● DIRECTION: Reproduce the items in the stretch from the line containing "1901x1226 pixels." through the line containing "click(371, 314)", including both of those lines and every request, and only those lines. In each answer, multiply the coordinates by 0.25 and round to whole numbers, with halves rounded up; leave the numbers in the requests unchanged.

● SUPPLIED RECORDS:

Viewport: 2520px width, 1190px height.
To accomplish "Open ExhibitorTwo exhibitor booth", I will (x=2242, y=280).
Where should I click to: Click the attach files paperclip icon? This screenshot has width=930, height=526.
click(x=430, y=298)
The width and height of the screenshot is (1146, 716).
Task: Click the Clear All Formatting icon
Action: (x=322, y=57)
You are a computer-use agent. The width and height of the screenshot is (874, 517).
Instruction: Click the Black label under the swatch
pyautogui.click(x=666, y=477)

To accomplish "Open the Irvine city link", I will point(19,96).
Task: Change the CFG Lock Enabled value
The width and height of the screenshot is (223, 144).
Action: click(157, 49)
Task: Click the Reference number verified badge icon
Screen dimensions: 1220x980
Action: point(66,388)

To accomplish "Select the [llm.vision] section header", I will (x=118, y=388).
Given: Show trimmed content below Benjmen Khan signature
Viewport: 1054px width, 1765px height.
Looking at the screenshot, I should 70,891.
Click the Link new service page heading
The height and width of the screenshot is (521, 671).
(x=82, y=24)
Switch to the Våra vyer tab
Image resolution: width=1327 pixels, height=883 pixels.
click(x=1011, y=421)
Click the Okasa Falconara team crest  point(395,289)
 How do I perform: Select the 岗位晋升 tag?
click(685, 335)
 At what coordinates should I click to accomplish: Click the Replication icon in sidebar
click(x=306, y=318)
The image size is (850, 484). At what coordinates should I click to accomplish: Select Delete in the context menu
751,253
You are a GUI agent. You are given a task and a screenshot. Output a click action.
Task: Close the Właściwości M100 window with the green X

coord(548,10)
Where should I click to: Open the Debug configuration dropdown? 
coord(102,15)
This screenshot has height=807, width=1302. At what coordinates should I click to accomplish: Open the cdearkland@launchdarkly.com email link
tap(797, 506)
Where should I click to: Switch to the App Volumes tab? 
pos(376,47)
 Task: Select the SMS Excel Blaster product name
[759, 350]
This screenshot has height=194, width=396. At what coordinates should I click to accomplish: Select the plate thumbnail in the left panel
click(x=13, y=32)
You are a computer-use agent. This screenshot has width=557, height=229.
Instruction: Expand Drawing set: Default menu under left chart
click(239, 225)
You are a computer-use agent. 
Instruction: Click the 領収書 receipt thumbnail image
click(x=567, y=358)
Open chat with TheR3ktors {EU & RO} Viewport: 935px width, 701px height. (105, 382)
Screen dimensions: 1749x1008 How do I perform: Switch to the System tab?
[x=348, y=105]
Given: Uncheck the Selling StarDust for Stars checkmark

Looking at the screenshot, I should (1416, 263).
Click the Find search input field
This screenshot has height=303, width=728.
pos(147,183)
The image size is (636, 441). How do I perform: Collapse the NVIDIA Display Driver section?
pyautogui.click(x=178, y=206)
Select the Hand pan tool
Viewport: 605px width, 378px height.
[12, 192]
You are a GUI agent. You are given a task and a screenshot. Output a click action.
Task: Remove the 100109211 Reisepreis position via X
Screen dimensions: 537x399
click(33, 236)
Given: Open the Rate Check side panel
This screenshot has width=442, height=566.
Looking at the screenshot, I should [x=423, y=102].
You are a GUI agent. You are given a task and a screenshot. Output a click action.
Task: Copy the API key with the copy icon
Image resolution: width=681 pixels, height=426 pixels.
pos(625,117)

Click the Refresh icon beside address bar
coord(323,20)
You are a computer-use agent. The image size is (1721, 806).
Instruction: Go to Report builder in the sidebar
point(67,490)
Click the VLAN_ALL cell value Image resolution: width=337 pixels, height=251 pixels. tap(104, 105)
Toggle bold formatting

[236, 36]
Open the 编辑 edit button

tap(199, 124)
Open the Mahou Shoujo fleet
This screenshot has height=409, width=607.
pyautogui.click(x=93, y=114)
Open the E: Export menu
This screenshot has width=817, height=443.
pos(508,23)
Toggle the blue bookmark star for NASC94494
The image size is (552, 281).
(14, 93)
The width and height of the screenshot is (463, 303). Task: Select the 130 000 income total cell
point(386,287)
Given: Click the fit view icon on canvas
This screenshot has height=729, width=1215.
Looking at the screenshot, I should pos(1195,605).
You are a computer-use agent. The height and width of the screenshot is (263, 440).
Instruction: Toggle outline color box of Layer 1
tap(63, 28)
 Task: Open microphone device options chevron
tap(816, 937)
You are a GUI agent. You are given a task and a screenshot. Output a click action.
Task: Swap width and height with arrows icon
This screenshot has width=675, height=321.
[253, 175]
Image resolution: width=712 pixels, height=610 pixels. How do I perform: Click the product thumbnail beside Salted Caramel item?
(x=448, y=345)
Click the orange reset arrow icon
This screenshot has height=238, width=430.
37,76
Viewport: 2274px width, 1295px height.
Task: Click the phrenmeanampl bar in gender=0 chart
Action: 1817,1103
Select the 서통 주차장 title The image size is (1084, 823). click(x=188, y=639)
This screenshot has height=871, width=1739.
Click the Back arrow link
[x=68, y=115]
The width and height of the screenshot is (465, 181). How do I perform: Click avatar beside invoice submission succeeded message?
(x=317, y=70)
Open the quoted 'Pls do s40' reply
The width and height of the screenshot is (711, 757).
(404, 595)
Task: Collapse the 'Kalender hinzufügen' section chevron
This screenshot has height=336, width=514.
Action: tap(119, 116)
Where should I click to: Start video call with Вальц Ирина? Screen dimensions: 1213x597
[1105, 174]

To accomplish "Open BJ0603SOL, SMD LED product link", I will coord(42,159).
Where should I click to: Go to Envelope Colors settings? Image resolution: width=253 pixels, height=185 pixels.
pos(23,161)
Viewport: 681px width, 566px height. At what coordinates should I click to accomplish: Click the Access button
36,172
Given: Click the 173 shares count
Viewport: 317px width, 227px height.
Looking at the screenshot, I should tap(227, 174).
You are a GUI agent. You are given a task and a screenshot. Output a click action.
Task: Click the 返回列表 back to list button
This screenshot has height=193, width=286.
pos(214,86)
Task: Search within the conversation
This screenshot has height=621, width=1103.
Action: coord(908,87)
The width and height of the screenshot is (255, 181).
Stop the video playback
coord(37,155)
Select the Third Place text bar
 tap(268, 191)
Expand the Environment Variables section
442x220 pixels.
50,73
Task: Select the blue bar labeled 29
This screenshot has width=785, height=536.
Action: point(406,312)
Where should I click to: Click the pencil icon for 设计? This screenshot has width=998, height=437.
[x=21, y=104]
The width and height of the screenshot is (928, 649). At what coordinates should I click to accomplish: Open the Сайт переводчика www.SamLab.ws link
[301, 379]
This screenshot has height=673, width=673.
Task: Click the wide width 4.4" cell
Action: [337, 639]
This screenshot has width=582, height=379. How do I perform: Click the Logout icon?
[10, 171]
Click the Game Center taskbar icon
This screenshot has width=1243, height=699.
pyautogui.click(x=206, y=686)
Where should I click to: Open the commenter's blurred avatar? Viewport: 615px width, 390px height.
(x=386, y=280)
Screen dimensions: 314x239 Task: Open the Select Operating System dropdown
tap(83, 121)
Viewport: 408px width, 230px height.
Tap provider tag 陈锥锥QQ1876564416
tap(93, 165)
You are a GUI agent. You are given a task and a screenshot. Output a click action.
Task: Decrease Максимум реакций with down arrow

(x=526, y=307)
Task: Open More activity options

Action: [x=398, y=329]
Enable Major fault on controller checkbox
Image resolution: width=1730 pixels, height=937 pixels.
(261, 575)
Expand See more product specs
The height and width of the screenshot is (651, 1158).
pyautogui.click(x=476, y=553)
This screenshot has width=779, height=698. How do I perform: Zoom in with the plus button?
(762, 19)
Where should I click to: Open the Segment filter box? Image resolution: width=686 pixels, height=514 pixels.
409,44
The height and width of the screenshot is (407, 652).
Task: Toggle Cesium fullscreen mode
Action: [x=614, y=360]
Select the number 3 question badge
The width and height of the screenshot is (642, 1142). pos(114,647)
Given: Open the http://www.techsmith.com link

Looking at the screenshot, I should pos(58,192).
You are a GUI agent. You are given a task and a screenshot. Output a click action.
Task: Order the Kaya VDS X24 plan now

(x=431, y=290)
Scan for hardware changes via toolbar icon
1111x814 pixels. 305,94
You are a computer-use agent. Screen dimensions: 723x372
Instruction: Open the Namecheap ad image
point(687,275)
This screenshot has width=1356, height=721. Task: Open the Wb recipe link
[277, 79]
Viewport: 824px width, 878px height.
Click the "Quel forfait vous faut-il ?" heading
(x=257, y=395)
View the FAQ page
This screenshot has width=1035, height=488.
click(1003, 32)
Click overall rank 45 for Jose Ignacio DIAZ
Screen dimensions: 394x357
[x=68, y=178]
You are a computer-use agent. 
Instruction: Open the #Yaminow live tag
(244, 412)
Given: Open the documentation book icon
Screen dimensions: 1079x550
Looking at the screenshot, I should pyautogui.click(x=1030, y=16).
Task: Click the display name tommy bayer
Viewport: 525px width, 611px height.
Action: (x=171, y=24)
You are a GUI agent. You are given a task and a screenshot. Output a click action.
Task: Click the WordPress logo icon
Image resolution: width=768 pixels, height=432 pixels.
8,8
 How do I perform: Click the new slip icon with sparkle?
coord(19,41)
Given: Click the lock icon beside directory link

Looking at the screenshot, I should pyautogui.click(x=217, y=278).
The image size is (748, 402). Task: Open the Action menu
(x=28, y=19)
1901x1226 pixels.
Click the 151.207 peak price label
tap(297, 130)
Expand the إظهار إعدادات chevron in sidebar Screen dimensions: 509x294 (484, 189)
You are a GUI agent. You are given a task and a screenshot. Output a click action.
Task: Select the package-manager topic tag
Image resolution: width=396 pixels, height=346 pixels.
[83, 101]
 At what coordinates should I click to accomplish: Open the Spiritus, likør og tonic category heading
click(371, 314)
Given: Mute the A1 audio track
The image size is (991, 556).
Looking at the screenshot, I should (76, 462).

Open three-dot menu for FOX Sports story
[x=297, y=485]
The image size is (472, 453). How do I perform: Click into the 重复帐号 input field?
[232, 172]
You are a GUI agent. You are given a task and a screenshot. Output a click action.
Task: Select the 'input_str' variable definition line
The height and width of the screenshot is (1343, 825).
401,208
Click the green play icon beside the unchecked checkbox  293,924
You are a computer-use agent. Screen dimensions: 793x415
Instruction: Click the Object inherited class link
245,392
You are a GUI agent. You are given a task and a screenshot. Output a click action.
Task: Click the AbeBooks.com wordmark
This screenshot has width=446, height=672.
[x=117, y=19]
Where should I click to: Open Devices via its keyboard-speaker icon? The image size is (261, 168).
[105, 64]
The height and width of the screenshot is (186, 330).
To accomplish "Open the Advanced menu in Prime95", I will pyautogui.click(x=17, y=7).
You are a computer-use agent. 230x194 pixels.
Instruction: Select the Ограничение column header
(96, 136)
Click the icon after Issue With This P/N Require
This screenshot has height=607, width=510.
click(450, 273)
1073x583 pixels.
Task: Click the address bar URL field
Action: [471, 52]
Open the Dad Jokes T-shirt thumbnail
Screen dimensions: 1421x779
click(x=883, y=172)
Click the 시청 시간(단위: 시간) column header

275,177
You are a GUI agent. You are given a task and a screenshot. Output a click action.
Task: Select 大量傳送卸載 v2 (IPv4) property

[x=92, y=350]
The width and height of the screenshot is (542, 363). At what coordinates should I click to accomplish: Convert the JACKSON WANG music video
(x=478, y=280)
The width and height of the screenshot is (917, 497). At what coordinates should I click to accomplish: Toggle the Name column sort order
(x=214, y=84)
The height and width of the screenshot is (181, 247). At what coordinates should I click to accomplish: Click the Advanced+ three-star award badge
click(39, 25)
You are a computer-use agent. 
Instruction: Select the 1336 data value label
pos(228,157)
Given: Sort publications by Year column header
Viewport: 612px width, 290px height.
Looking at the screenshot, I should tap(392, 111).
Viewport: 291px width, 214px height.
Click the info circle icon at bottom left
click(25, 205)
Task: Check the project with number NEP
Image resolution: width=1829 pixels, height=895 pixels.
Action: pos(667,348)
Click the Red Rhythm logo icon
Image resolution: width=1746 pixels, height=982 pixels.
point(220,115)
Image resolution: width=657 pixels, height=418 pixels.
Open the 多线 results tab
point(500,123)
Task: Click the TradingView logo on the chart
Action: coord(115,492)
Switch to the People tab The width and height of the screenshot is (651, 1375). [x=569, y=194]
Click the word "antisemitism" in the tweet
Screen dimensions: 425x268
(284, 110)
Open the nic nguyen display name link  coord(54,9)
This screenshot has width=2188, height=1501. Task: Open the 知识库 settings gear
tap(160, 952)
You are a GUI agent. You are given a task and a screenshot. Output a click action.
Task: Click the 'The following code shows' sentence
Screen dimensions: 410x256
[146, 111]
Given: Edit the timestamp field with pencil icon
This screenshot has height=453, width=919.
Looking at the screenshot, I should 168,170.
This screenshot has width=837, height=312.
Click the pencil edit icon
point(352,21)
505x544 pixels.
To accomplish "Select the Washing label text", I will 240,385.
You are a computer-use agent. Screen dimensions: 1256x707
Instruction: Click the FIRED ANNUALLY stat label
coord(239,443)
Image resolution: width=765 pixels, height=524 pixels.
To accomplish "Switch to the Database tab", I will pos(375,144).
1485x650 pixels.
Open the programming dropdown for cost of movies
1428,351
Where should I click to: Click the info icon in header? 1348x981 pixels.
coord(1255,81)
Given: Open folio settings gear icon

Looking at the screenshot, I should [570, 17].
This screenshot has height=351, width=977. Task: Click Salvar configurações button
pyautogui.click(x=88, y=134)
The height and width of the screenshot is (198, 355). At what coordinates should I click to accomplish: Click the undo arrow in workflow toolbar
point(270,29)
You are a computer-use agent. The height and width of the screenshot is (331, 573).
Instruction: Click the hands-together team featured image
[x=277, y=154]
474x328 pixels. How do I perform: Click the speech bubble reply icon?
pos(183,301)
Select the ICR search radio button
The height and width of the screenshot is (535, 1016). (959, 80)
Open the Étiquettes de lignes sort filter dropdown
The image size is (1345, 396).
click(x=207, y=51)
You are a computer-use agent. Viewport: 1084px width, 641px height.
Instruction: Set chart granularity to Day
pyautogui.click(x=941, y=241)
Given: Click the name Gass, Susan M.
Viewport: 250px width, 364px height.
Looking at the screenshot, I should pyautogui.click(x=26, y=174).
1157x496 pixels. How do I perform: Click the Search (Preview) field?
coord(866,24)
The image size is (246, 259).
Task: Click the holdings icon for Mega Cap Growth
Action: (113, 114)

● ANSWER TO THE PROBLEM:
1901x1226 pixels.
Click the 151.207 peak price label
tap(74, 33)
Expand the إظهار إعدادات chevron in sidebar Screen dimensions: 509x294 (121, 47)
You are a GUI agent. You are given a task and a screenshot. Output a click action.
Task: Select the package-manager topic tag
Image resolution: width=396 pixels, height=346 pixels.
[21, 25]
 At what coordinates should I click to accomplish: Open the Spiritus, likør og tonic category heading
click(93, 79)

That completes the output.